February 12, 2014
On the heels of last year’s humiliating third failure of the premier U.S. missile defense system during what was billed as a fairly simple flight trial, Defense Secretary Chuck Hagel is doubling down on the Ground-Based Midcourse Defense (GMD) program by adding more than $4.5 billion to the Missile Defense Agency’s coffers from fiscal 2015-2019, according to Riki Ellison, chairman of the Missile Defense Advocacy Alliance.
Thus far, the Pentagon has spent more than $157 billion developing various missile defenses, a portion of it on GMD technologies.
In the Pentagon’s forthcoming budget request, which is slated for delivery next month to Congress, Hagel is planning to specifically request higher funding for GMD, according to defense sources. The goal is to turn the tide in what some say has become an atrophied focus on testing and evolving technology for the program, and hopefully score an intercept this spring.

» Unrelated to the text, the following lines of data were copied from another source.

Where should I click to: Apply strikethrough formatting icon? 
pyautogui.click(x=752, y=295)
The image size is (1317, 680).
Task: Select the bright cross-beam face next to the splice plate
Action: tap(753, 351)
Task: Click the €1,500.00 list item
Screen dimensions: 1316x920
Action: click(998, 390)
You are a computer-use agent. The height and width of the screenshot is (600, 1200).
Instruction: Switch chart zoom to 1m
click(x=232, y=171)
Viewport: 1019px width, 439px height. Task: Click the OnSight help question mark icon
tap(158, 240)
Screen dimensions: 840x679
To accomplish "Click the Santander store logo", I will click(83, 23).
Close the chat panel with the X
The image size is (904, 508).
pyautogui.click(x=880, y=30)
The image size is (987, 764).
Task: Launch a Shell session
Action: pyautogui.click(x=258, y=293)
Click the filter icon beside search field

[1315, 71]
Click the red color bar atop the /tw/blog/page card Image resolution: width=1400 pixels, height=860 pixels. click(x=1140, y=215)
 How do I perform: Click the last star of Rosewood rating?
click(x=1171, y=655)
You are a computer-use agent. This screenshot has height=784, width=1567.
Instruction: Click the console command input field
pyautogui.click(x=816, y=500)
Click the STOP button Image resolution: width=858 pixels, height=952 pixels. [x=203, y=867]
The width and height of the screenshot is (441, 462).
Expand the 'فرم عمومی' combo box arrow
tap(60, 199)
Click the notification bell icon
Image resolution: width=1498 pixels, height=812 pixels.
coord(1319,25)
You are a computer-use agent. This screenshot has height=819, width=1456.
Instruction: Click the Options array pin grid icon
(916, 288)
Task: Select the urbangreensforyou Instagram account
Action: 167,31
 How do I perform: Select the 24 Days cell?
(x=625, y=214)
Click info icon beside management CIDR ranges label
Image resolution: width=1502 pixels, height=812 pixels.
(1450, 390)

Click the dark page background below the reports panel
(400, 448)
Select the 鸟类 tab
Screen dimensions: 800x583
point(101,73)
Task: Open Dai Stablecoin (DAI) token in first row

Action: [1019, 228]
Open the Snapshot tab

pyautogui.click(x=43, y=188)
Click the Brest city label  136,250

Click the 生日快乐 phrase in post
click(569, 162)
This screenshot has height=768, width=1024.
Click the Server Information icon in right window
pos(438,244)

Additionally, he will propose at least $1.5 billion across the plan to develop a new radar to spot missiles from North Korea, while potentially shifting the massive, floating Space-Based X-Band system to the East Coast to monitor for attacks from an increasingly bellicose Iran.
Missile Defense Agency (MDA) spokesman Rick Lehner declined to discuss fiscal 2015 budget specifics until delivered to Congress. But sources speaking on background due to the sensitivity of the subject are painting a picture of what is ahead for the agency.
MDA’s budget was expected to dip as low as about $7 billion or less, down from a steady $9 billion years before. But much of that is slated to be restored, thanks in part to concern from Hagel that GMD was being shortchanged.
As the only measure of defending the homeland against a North Korean or Iranian ICBM attack, any failure of the GMD system, managed by Boeing, is a national embarrassment. The system’s inability on July 5, 2013, to repeat a relatively simple test that it had already successfully conducted five years earlier, however, was a genuine shame. Hagel had hastily ordered the test last March in response to saber rattling from Pyongyang, and it was intended to showcase the Pentagon’s unique ability to shield U.S. territory.
Instead, it raised questions about the effectiveness of a small fleet of GMD interceptors on alert at Fort Greely, Alaska, and Vandenberg AFB, Calif. Thirty have been emplaced, including four in California.
This test was akin to the “glory missions” of the U.S. Minuteman III ICBM, where officials take an active missile on alert and put it through its paces to validate effectiveness; a secondary effect is a worldwide reminder of its capabilities. In this case for GMD, however, the Raytheon Exoatmospheric Kill Vehicle (EKV) failed even to separate from the Orbital Sciences Booster. “We were doing this in the ‘60s,” said one industry source, noting vehicle separation is hardly the hardest part of an intercept attempt. Some hypothesize that a clamp, or other relatively unsophisticated hardware, was to blame for the failure of the $200 million test. An investigation into the mishap still has not concluded.